------ TASK INPUT

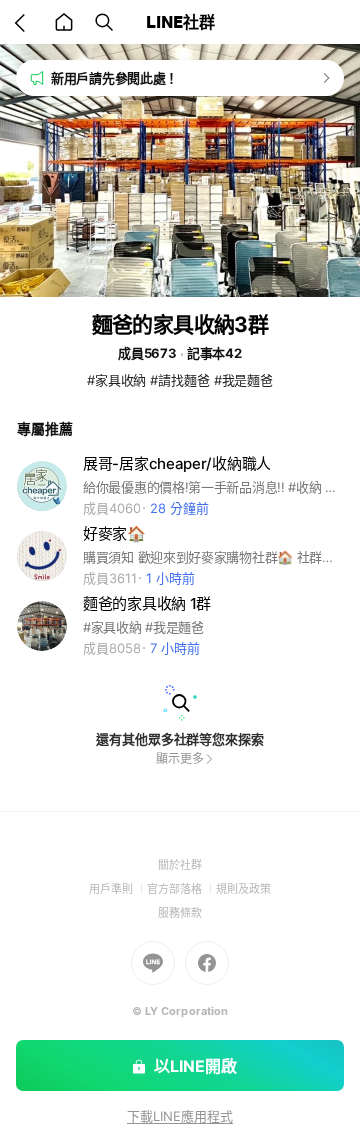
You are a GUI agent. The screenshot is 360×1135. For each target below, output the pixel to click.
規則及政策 (243, 889)
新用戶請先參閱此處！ (114, 78)
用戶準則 (118, 889)
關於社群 (180, 865)
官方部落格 (181, 889)
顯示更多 (180, 758)
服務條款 (180, 913)
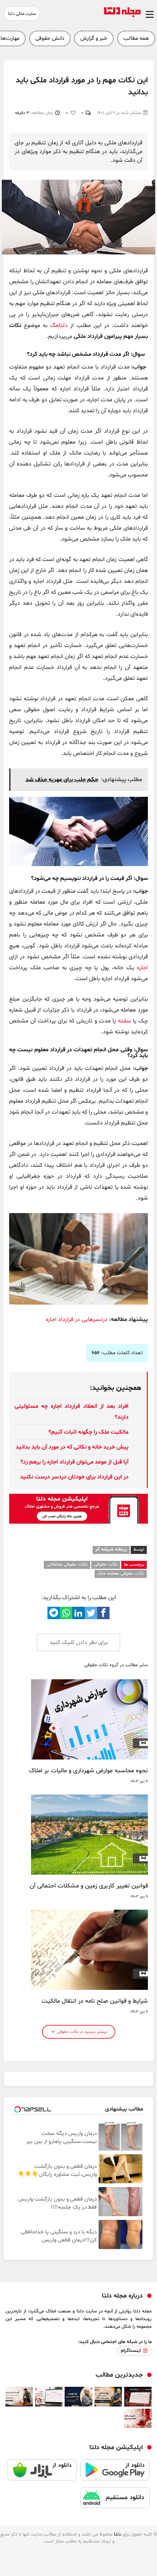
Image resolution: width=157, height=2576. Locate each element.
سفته (124, 1021)
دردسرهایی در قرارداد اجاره (77, 1320)
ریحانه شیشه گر (111, 1549)
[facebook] (103, 1613)
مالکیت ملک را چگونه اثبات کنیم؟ (89, 1432)
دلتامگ (59, 325)
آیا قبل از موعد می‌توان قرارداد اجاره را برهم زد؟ (74, 1462)
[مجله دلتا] (122, 16)
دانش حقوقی (49, 38)
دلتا (117, 2534)
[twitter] (91, 1613)
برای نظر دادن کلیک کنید (79, 1642)
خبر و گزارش (93, 38)
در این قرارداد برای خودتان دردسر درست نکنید (74, 1477)
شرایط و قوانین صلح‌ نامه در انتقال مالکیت (95, 2001)
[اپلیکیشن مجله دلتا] (115, 2473)
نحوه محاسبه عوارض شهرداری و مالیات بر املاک (88, 1771)
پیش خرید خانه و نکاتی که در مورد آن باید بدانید (72, 1447)
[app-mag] (78, 1522)
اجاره (142, 968)
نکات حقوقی (106, 1564)
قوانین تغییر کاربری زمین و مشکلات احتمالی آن (89, 1886)
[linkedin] (78, 1613)
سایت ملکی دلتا (22, 14)
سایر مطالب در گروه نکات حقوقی (116, 1665)
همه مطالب (136, 38)
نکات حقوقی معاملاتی (67, 1564)
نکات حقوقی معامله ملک (120, 1573)
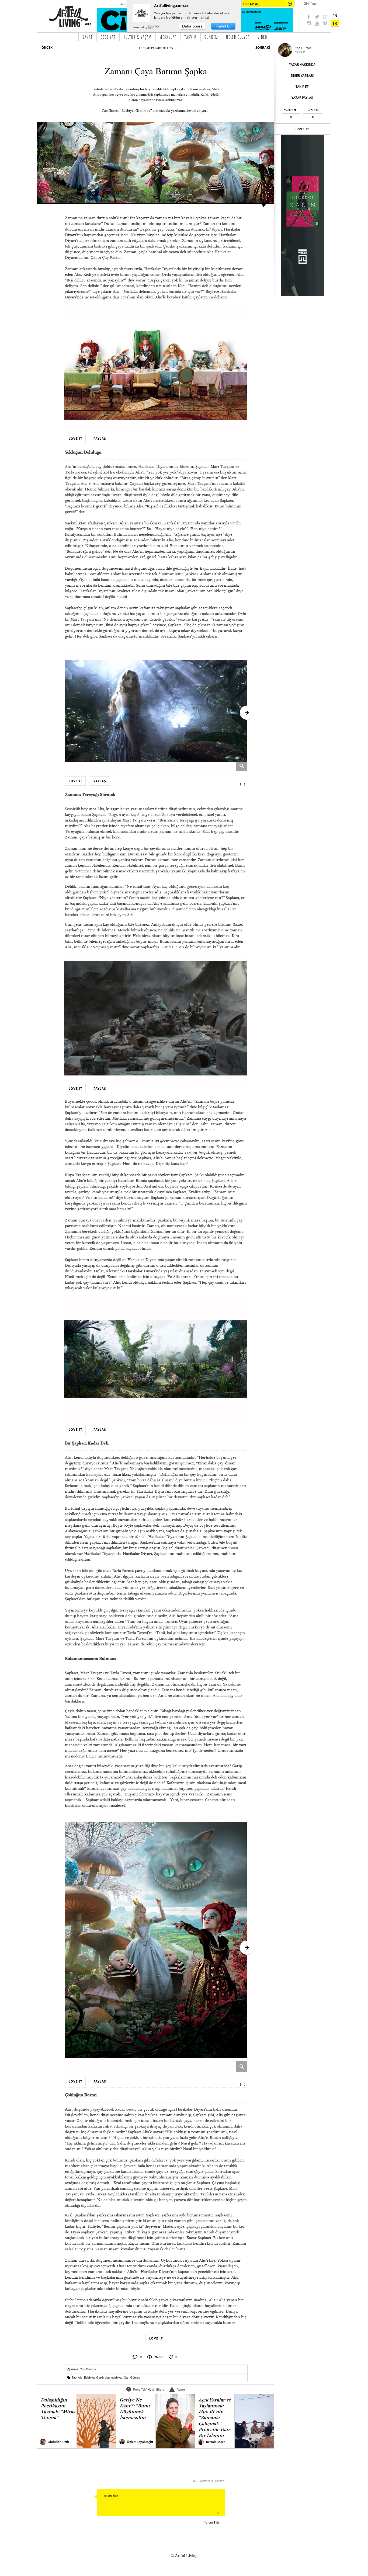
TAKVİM (191, 37)
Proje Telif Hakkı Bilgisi (149, 2389)
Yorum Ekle (212, 2523)
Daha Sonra (192, 26)
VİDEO (262, 37)
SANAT (87, 37)
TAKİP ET (302, 87)
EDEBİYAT (108, 37)
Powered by (140, 27)
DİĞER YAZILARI (302, 76)
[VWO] (154, 27)
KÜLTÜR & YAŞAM (137, 37)
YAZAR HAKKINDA (302, 64)
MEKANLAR (168, 37)
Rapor (181, 2389)
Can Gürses (88, 2369)
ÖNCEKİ (47, 47)
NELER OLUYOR (238, 37)
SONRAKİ (262, 47)
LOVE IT (302, 129)
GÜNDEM (211, 37)
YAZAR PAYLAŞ (302, 98)
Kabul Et (223, 26)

------------

Repeat, with no pictures, every line from the top of the entries above through the line that has "همه مطالب (136, 38)", keeping each one exact.

ANSWER SECTION:
You are a GUI agent. The screenshot is 360×1135. For each target below, output the pixel to click.
規則及政策 (243, 889)
新用戶請先參閱此處！ (114, 78)
用戶準則 (118, 889)
關於社群 (180, 865)
官方部落格 (181, 889)
顯示更多 (180, 758)
服務條款 (180, 913)
Image resolution: width=157, height=2576. Locate each element.
سفته (124, 1021)
دردسرهایی در قرارداد اجاره (77, 1320)
ریحانه شیشه گر (111, 1549)
[facebook] (103, 1613)
مالکیت ملک را چگونه اثبات کنیم؟ (89, 1432)
دلتامگ (59, 325)
آیا قبل از موعد می‌توان قرارداد اجاره را برهم زد؟ (74, 1462)
[مجله دلتا] (122, 16)
دانش حقوقی (49, 38)
دلتا (117, 2534)
[twitter] (91, 1613)
برای نظر دادن کلیک کنید (79, 1642)
خبر و گزارش (93, 38)
در این قرارداد برای خودتان دردسر درست نکنید (74, 1477)
شرایط و قوانین صلح‌ نامه در انتقال مالکیت (95, 2001)
[اپلیکیشن مجله دلتا] (115, 2473)
نحوه محاسبه عوارض شهرداری و مالیات بر املاک (88, 1771)
پیش خرید خانه و نکاتی که در مورد آن باید بدانید (72, 1447)
[app-mag] (78, 1522)
اجاره (142, 968)
نکات حقوقی (106, 1564)
قوانین تغییر کاربری زمین و مشکلات احتمالی آن (89, 1886)
[linkedin] (78, 1613)
سایت ملکی دلتا (22, 14)
سایر مطالب در گروه نکات حقوقی (116, 1665)
همه مطالب (136, 38)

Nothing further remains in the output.